Ann Gillis plays Nan, one of the few girls at the Plumfield school and one of the few younger cast members, besides Lydon, that I knew. Little Men also affords small roles to recognizable faces such as Clarence Wilson, Isabel Jewell, Sterling Holloway and William Demarest.
But more prominently billed than any of them is Elsie the cow as Buttercup.
One of three films produced by Gene Towne’s The Play’s the Thing Productions, a company I mentioned in looking at Freddie Bartholomew, who appeared in their two other efforts: Tom Brown’s School Days and Swiss Family Robinson (both 1940). Like those other two films Little Men was released to theaters through RKO.
Based on the Louisa May Alcott novel of the same name and directed by Norman Z. McLeod.
84 minutes. Premiered November 29, 1940. Unlike the wildly successful Little Women in 1933, Little Men was a box office loser.
Bancroft and Oakie are the most fun of Little Men, though Oakie was a bit much on me—still, his fox sightings cracked me up every time!
Little Men is extremely disappointing when compared directly to 1933 predecessor Little Women and so the back-to-back viewing I gave them is absolutely the last thing I would recommend to anyone new to the two movies.

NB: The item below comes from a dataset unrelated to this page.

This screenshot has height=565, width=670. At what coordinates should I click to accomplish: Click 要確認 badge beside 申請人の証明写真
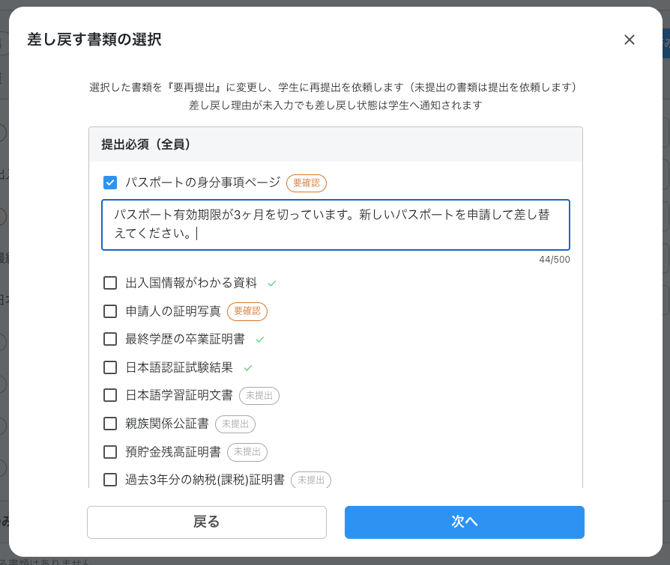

Go in reverse order if you want to watch them in one night as Little Men does nothing to spoil the earlier movie beyond pairing off Jo and the Professor.Good as a comedy, but not nearly the warmth or subtlety of the earlier movie. Best to mark them off as completely separate entities, which beyond the names of those two characters they are.
Little Men is a public domain title that can be viewed for free at the Internet Archive or, if you prefer something for your shelf, purchased on DVD from Alpha Video for dirt cheap.
I viewed Little Men on Turner Classic Movies which is also where my accompanying screen captures come from. Check the top of TCM’s Little Men page for future air dates.